Road course blues? Not a chance, my friend


Sonoma, California – You get a fair amount of griping when the NASCAR Sprint Cup Series makes its annual visit to the two-mile road course here.

Team owners, chief mechanics, drivers, fans and maybe even the people who clean up the tons of garbage after the race weigh in with complaints.  Most grousing centers around the idea that a good race team doing very well in the series standings can lose a lot of ground during Sunday’s Toyota/Save Mart 350.

And bad things can happen without any action on an unlucky driver’s part.

An inexperienced road course driver can dive in to make a hopeless pass attempt, punting your car into the fence.  You can run smack into a pile-up on a narrow section of the track.  You can make one little misjudgment, going off course and tearing something vitally important from the underside of you car.
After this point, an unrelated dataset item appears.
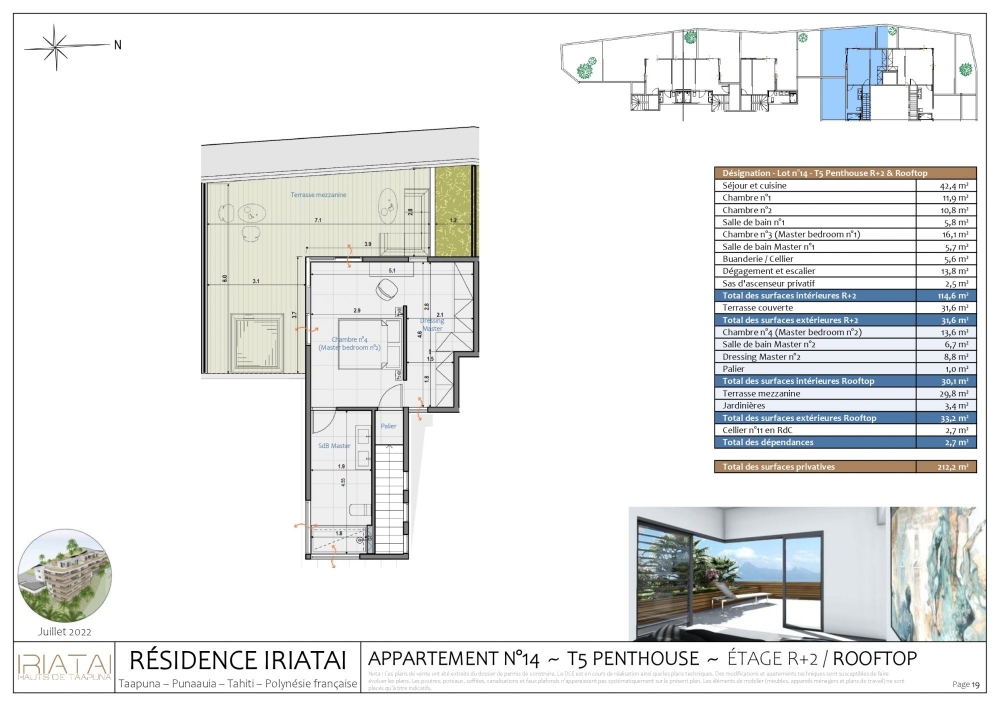Click the north compass rose icon
Screen dimensions: 1000x707
pos(55,44)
And naturally, this is not the cup of tea for drivers used to NASCAR’s long parade of ovals with left-hand-only turns.

To which I say: lugnuts.

I’ve long liked the NASCAR stops here and at the Watkins Glen road course in New York.
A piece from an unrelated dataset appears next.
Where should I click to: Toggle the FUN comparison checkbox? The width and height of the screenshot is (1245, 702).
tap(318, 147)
Yes, you get road-racing specialists showing up to hopefully steal some NASCAR prize money they normally wouldn’t stand a prayer of collecting.

So what?  The more, the merrier.  And if you’re going to lay claim to being NASCAR’s championship driver in its top series, shouldn’t you at the very least prove yourself on a couple of road courses each year?

And let’s face it, these road course races produce some exciting moments, from let-’er-rip passes to seemingly impossible two-wide rides through a tight turn.  That gets the heart racing, no matter what the speed.

And you get different winners at these road course races.  I admit it: I do get tired of seeing the same faces in victory lanes elsewhere.  But a road course will get you a Juan Pablo Montoya, a Robbie Gordon or a Marcos Ambrose celebrating amid the ritual Gatorade shower.

A little variety.  I love it.

And I’ll be shamelessly rooting for pole-sitter Ambrose to win here on Sunday.  A totally likable man with relentless competitive instincts, Ambrose has hopefully won some good karma after some atrocious bad luck experienced here in the past.

You go, Marcos.  And you other guys, stop complaining and turn right every now and then.  It’s only one race.  I expect it will be a good one.